SUPPLIED INFORMATION:
Content starts
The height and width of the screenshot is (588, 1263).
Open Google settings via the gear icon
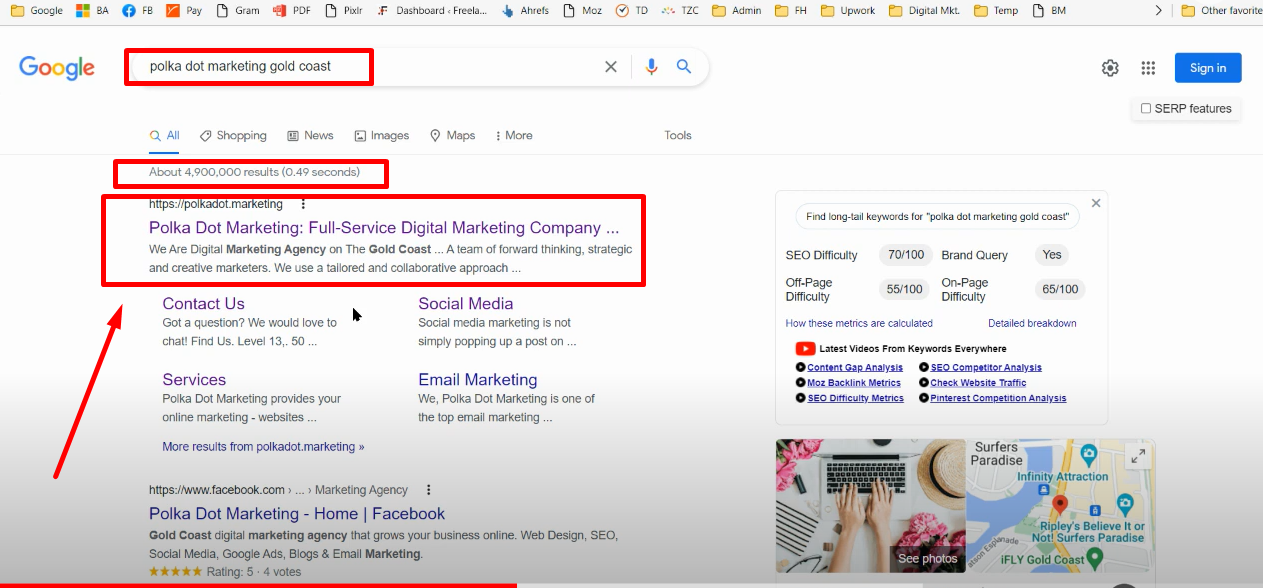coord(1110,67)
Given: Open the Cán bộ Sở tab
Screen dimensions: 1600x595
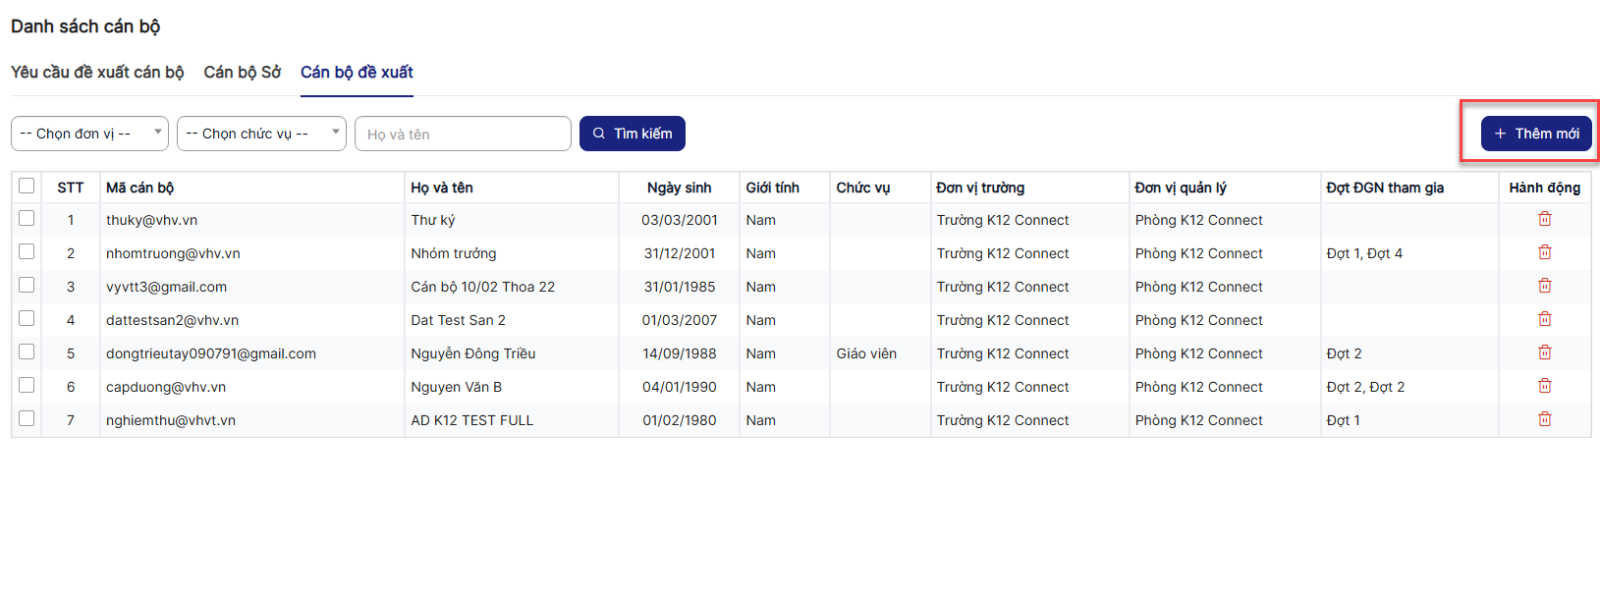Looking at the screenshot, I should click(242, 72).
Content ends
TASK DESCRIPTION:
In the copy, leave out the pictures and restate the records exactly.

RESPONSE TO THIS TASK:
The height and width of the screenshot is (588, 1263).
Open Google settings via the gear icon
coord(1110,67)
Given: Open the Cán bộ Sở tab
Screen dimensions: 1600x595
Looking at the screenshot, I should click(242, 72).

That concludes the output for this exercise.